-- Entries supplied --
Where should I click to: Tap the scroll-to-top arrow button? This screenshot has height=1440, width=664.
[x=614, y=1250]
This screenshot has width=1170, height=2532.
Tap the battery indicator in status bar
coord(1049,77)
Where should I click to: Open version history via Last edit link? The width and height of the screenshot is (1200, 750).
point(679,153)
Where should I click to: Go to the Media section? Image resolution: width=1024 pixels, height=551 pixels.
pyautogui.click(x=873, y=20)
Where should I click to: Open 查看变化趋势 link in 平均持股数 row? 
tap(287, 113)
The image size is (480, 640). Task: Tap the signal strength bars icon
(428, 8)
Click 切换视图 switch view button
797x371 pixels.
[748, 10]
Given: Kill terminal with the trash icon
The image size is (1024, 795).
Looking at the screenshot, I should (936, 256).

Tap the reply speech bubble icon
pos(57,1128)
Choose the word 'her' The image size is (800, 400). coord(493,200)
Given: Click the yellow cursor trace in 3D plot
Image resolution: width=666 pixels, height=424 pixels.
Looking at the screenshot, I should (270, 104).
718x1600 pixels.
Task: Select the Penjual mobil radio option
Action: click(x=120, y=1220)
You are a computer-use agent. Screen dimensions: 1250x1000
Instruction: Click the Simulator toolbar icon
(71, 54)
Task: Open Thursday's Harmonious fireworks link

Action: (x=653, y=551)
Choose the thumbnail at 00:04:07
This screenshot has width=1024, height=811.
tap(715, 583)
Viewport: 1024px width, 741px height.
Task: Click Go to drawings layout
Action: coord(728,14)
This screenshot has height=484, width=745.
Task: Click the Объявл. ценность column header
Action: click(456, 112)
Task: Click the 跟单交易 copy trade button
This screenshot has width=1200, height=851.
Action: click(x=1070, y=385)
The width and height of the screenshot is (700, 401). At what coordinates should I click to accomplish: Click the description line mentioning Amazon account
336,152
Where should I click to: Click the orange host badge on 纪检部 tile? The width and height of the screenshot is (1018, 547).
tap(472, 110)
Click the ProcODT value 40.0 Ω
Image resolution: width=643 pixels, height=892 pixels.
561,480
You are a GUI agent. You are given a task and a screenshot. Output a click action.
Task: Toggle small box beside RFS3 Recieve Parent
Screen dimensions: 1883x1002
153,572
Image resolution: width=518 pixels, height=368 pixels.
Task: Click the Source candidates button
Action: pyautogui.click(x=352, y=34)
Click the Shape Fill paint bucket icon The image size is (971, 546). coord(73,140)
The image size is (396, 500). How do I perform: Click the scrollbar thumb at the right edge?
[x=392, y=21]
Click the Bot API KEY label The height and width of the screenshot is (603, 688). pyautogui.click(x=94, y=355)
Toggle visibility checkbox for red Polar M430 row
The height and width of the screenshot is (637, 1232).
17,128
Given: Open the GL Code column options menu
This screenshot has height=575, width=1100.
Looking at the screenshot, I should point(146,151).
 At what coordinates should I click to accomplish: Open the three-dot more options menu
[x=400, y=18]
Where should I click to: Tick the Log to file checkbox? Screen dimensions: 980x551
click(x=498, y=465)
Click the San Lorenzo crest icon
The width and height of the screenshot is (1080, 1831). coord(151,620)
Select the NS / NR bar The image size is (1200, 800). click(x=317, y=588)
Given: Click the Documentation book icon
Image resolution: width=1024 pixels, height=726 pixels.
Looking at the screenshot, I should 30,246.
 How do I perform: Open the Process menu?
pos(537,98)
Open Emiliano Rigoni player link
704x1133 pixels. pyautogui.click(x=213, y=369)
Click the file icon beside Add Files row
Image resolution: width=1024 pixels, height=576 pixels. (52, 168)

-- Task description --
Copy down each line in the entries that has the word "agent".

-- Response box --
You are a computer-use agent. Screen dimensions: 1250x1000
You are a GUI agent. You are given a task and a screenshot. Output a click action.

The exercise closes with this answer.